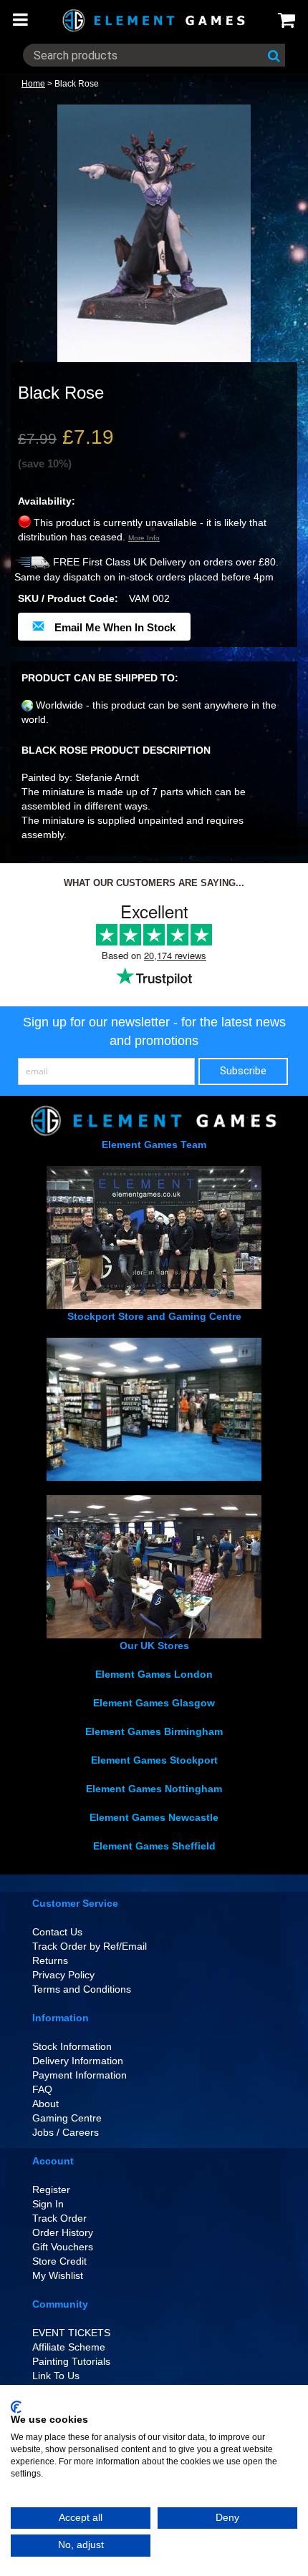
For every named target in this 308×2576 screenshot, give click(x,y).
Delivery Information (77, 2060)
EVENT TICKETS (71, 2332)
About (45, 2103)
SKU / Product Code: (68, 598)
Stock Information (72, 2046)
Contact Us (57, 1932)
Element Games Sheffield (154, 1846)
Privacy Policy (63, 1974)
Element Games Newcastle (154, 1817)
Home (33, 84)
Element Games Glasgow (154, 1703)
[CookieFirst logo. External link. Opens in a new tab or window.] (16, 2407)
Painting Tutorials (71, 2361)
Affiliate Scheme (68, 2347)
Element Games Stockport (154, 1760)
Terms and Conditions (81, 1989)
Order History (62, 2232)
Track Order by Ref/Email (89, 1946)
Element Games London (154, 1674)
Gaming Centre (67, 2118)
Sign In (48, 2204)
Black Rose (76, 84)
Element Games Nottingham (154, 1788)
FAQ (42, 2089)
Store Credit (59, 2261)
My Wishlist (57, 2275)
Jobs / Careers (65, 2132)
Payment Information (79, 2075)
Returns (50, 1960)
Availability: (46, 501)
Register (51, 2189)
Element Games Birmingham (154, 1731)
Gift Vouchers (62, 2246)
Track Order (59, 2218)
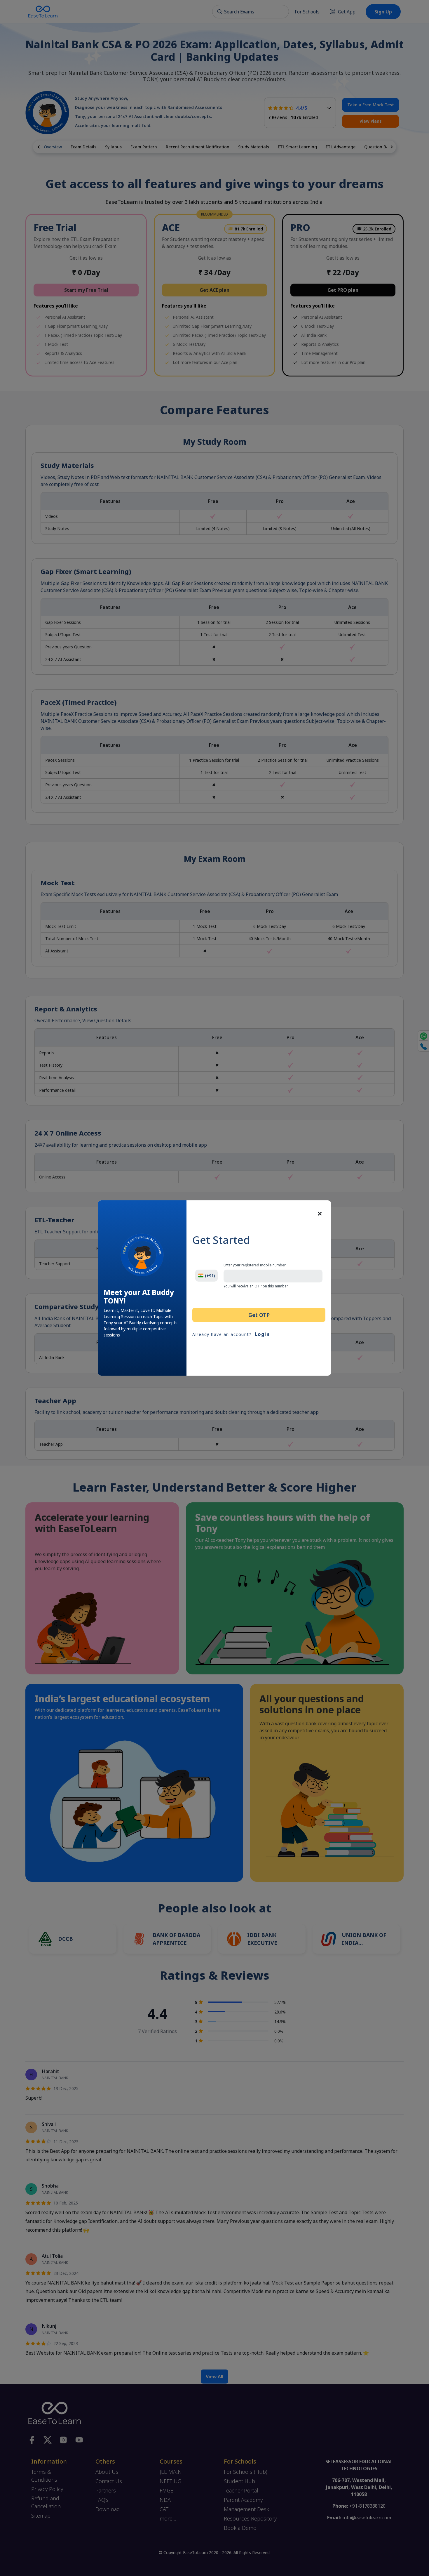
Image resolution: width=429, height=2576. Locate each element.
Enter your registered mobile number (255, 1265)
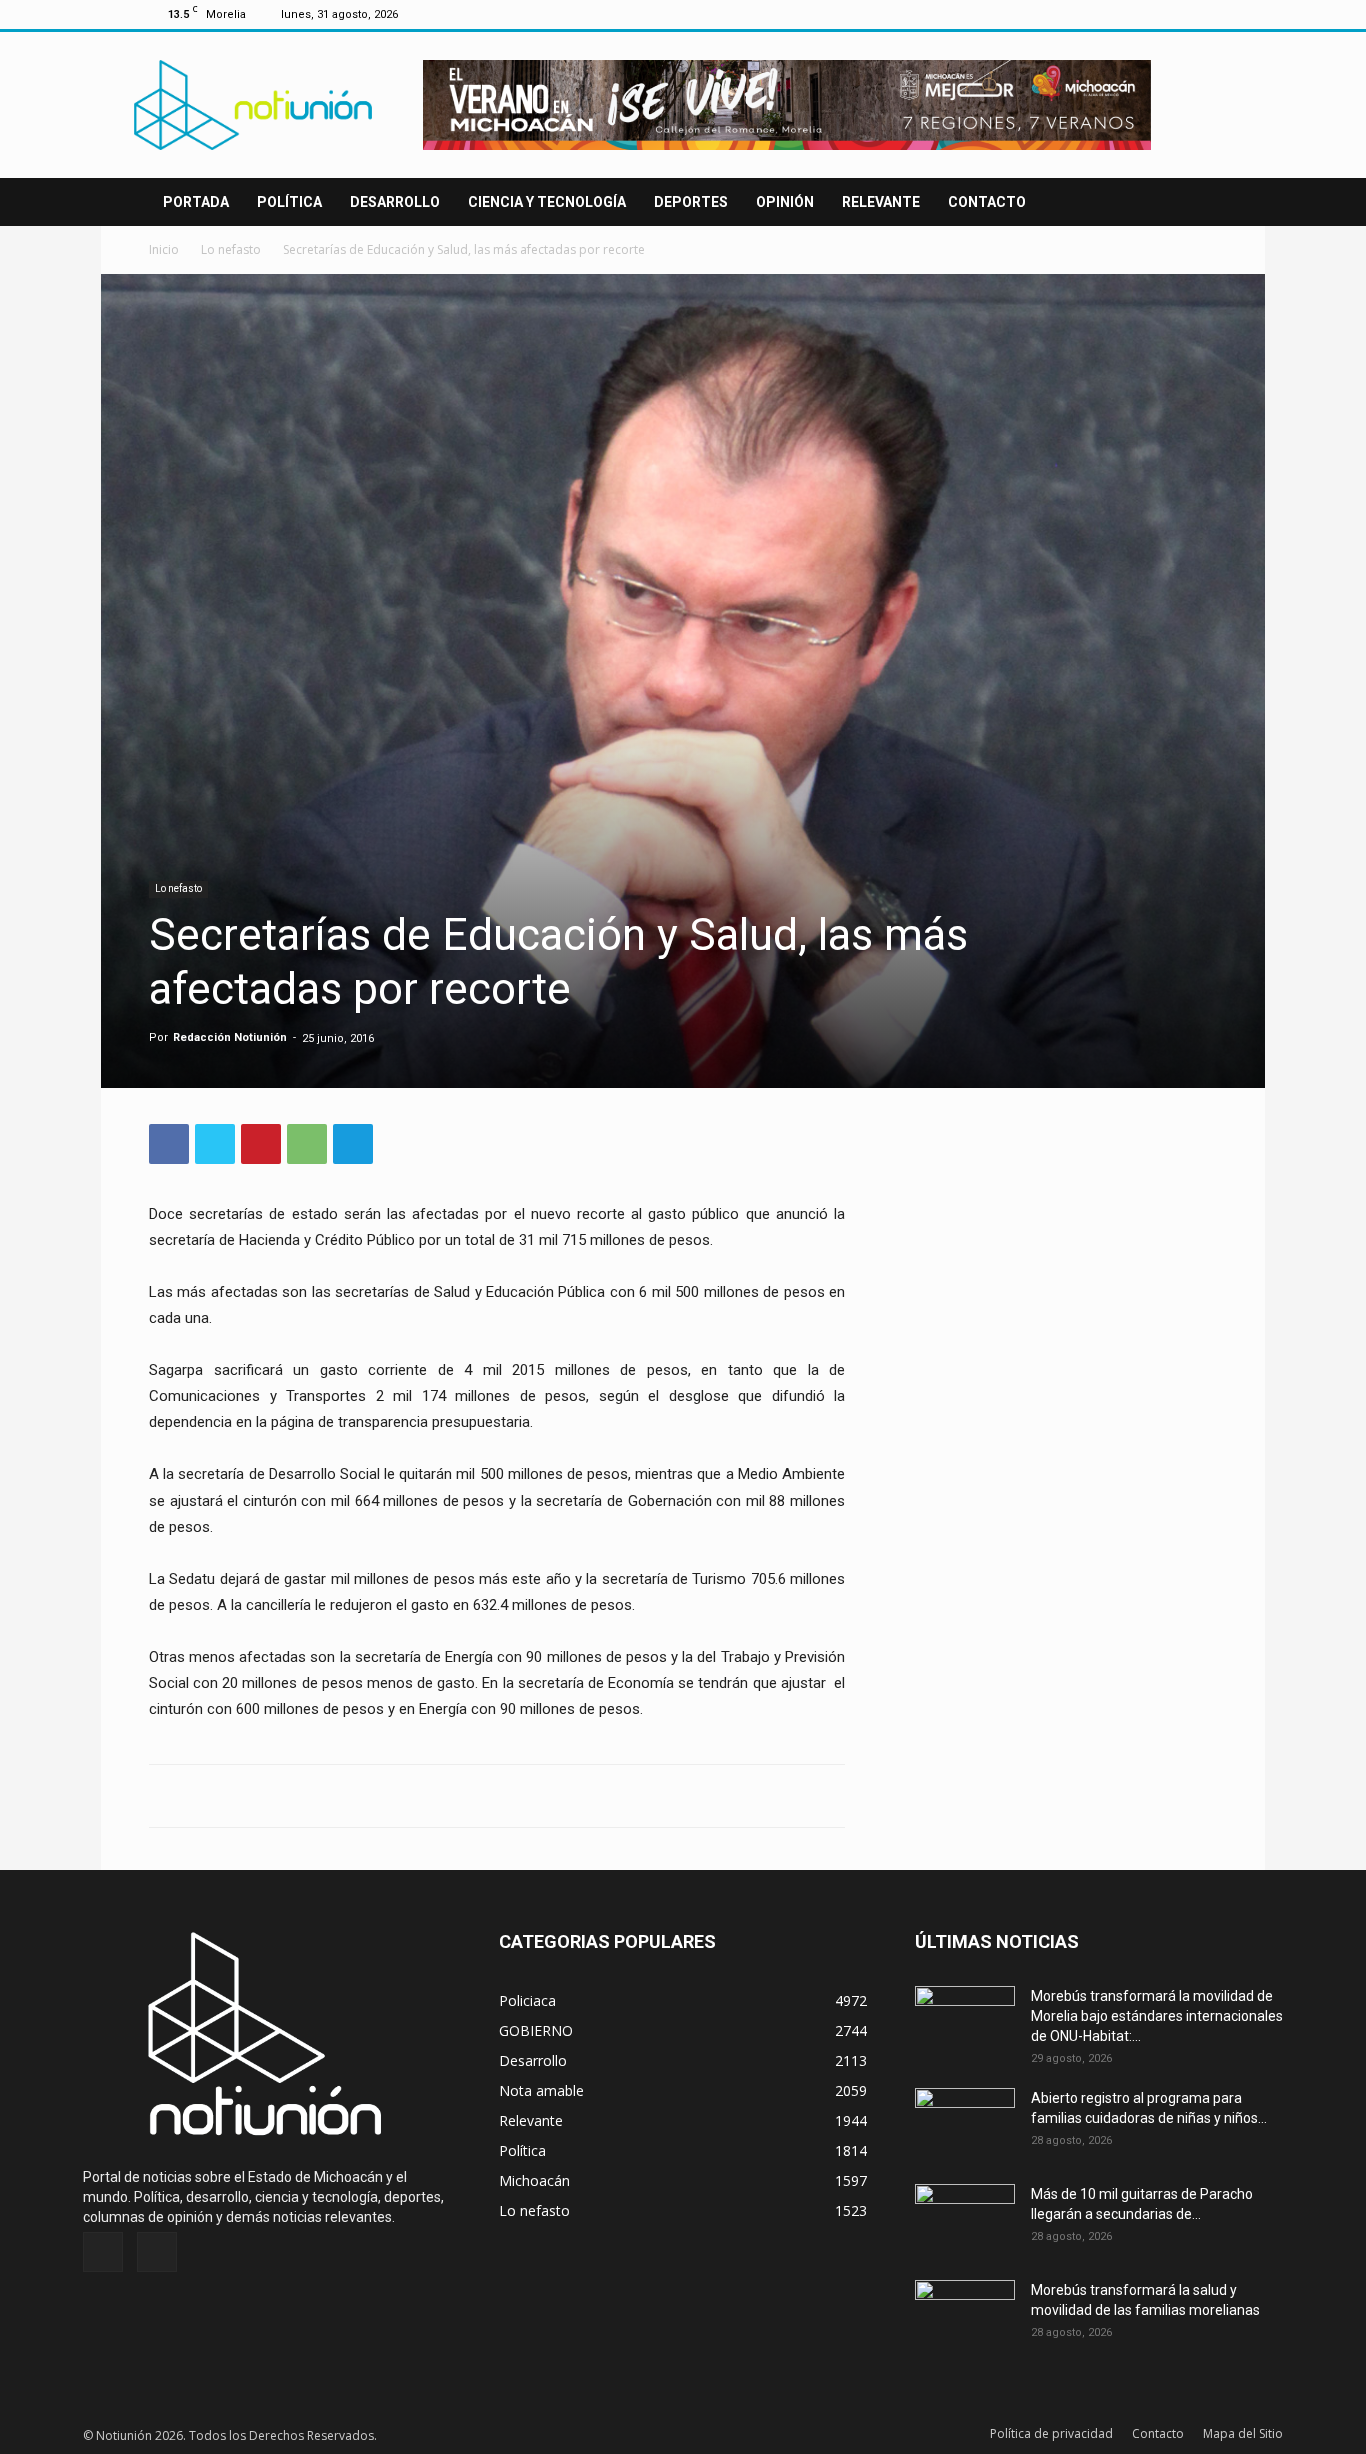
-----
▶ Try it
Return only the stretch of the material above from the line holding "Element Games Glasgow (154, 1703)" through the line holding "Element Games London (154, 1674)", copied exactly.

▶ Reply to the task
Element Games Glasgow (154, 1703)
[CookieFirst logo. External link. Opens in a new tab or window.] (16, 2407)
Painting Tutorials (71, 2361)
Affiliate Scheme (68, 2347)
Element Games Stockport (154, 1760)
Terms and Conditions (81, 1989)
Order History (62, 2232)
Track Order by Ref/Email (89, 1946)
Element Games London (154, 1674)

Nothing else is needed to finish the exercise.